**Text segment**
——
Category Archives: T-SQL

SELECTing from a VALUES clause

This post falls into the category of something that I am always forgetting how to do, so this post is a reminder to self.

It is possible to create a virtual table in SQL Server using just the VALUES clause. The secret sauce is proper placement of parenthesis (which is where I always go wrong).

select *
from
(
	values
	(1, 'Virgil', 'Davila', '18 E Bonnys Rd', 'Natchez', 'MS'),
	(2, 'Jill', 'White', '675 W Beadonhall Rd', 'Providence', 'RI'),
	(3, 'David', 'Walden', '12663 NE Sevenside St', 'Bloomington', 'IN')
) tbl (CustomerID, FirstName, LastName, Address, City, State);

Now just wrap that up in a CTE or subquery and it can be used pretty much like any SQL table, such as the source for an INSERT or UPDATE statement.

How I Create a Nums Table

You need a Nums or Tally table. You really do. OK, you can make do without, but having one really makes a lot of operations easier.

A Nums table is a good candidate for either an admin database or for the user database, depending on how tightly coupled it is with the stored procedures, functions, views, etc. On the one hand, you might want to make sure that the Nums table moves with a backup and restore of your primary database. On the other hand, you may not want the overhead of multiple Nums tables across several databases.

My preferred way to create and populate a Nums tables is:

create table Nums
(
	n int not null,
	constraint pk_Nums primary key clustered (n)
);
 
with	l0 as (select 1 v union all select 1),
		l1 as (select a.v from l0 a, l0),
		l2 as (select a.v from l1 a, l1),
		l3 as (select a.v from l2 a, l2),
		l4 as (select a.v from l3 a, l3),
		l5 as (select a.v from l4 a, l4),
		n as (select row_number() over (order by (select null)) n from l5)
insert Nums(n)
select n.n
from n
where n.n <= 1000000;

The downside here is that the code is ugly, and unless you are familiar with what’s
going on it may take a bit to decipher the script.

The upside is that the script is fast (about 5 seconds on my machine to load 1,000,000 records) and is quite adaptable. If you want more than one million numbers in the Nums table, just increase the value in the script up to about 4 billion. And if for reason you need more than that just add another CTE for “l6” following the same pattern.

For a million numbers, this occupies less than 13 MB of storage, so in most cases the overhead for a single database is pretty trivial.
——
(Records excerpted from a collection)
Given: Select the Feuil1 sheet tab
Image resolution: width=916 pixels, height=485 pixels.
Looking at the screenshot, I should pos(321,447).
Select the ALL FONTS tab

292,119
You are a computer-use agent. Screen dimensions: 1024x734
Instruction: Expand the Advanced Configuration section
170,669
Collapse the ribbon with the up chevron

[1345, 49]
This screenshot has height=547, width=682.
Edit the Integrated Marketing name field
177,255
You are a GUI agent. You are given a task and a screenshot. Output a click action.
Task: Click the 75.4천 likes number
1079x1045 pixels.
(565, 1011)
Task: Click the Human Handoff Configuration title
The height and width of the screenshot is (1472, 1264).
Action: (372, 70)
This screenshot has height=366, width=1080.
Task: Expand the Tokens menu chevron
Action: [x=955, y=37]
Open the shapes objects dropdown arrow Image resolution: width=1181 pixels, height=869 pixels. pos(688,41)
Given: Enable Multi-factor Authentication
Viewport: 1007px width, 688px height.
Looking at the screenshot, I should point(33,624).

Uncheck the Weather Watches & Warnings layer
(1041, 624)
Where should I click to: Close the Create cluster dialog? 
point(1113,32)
——
**What to produce**
Write what comes next in the T-SQL blog text on VALUES clauses and Nums tables, starting after its final sentence.

**Output of the exercise**
Finally, I really like the flexibility of taking this same method and generating a virtual Nums table. Yes, it add a lot of ugly to an otherwise nice script, but you also get independence from having to have that Nums table, which is useful in conditions where can’t have an Admin database and can’t modify the user database.

If I want to find gaps in the IDs in my Customer table, I can come up with something like this:

declare @maxCustomerId int = (select max(CustomerID) from Customer);
 
with	l0 as (select 1 v union all select 1),
		l1 as (select a.v from l0 a, l0),
		l2 as (select a.v from l1 a, l1),
		l3 as (select a.v from l2 a, l2),
		l4 as (select a.v from l3 a, l3),
		l5 as (select a.v from l4 a, l4),
		Nums as (select row_number() over (order by (select null)) n from l5)
select	Nums.n MissingCustomerId
from	Nums left join Customer cust on Nums.n = cust.CustomerID
where	Nums.n <= @maxCustomerId
and		cust.CustomerID is null;

The nice thing is that SQL Server quite efficiently optimizes the query and doesn’t evaluate any more CTEs than are really necessary based on the constraints used on the Nums CTE.

This also makes it easy and efficient to create a table-valued function instead of (or in addition to) a persisted Nums table:

if exists (select * from sys.objects where type = 'IF' and name = 'fnNums')
	drop function dbo.fnNums;
go
create function dbo.fnNums()
returns table
as
return
with	l0 as (select 1 v union all select 1),
		l1 as (select a.v from l0 a, l0),
		l2 as (select a.v from l1 a, l1),
		l3 as (select a.v from l2 a, l2),
		l4 as (select a.v from l3 a, l3),
		l5 as (select a.v from l4 a, l4),
		Nums as (select row_number() over (order by (select null)) n from l5)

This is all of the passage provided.